They also wanted a guest editor for a particular issue of the journal to gather and publish some of the other relevant work from the conference. As a result of his paper, Brian was asked to be the guest editor of the journal. He sent out an invitation for other historians to make submissions and eight people responded, submitting relevant new scholarship. Those papers, along with Brian’s, then underwent a double-blind peer review by leading scholars in Environmental History. “I was really shocked by the support and excitement to help with our work. Suddenly, I was exchanging emails and feedback with John R. McNeill from Georgetown University, Richard Tucker from the University of Michigan, and several other scholars that are among the best in the field.”
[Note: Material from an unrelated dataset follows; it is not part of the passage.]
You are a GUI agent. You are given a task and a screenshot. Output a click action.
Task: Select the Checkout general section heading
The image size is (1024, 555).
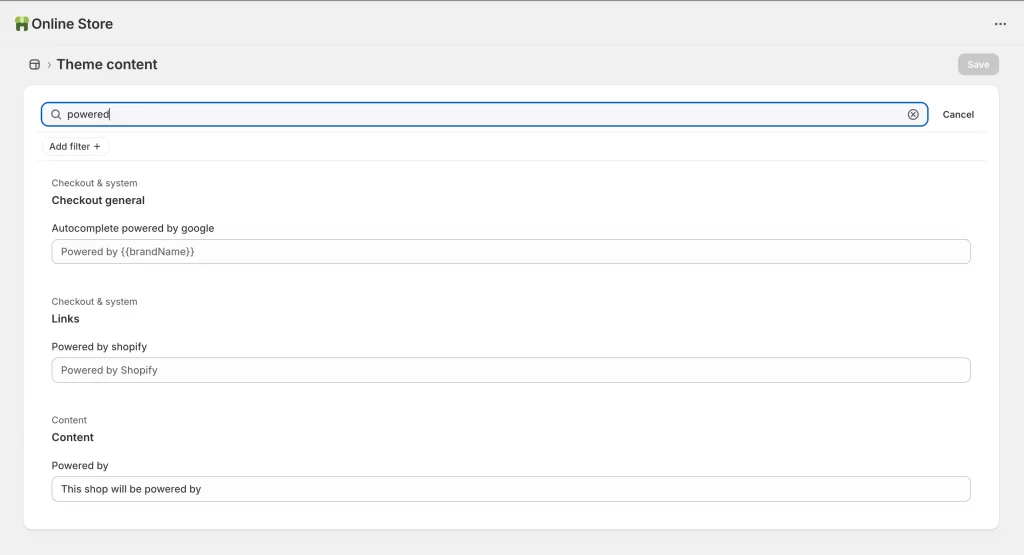click(x=98, y=200)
In July 2021, the journal issue was distributed and published online. The authors of the other articles and Holstrom presented their works at the annual conference—held online— with Holstrom coordinating the digital participants. His paper as well as his introduction to that issue of World History Connected were discussed. 

As a brand new history teacher at Salpointe in 2006, Brian was deeply influenced by his fellow World History teacher and mentor, Carmelite Foster Hanley. Fr. Foster had been teaching World History at Salpointe Catholic High School for many years and his first advice to Brian, to “teach for three years and you will know if this is the career for you,” was the encouragement Holstrom needed. He has been teaching history at the school for 17 years. He loves teaching and believes he has found his life’s work in the classroom.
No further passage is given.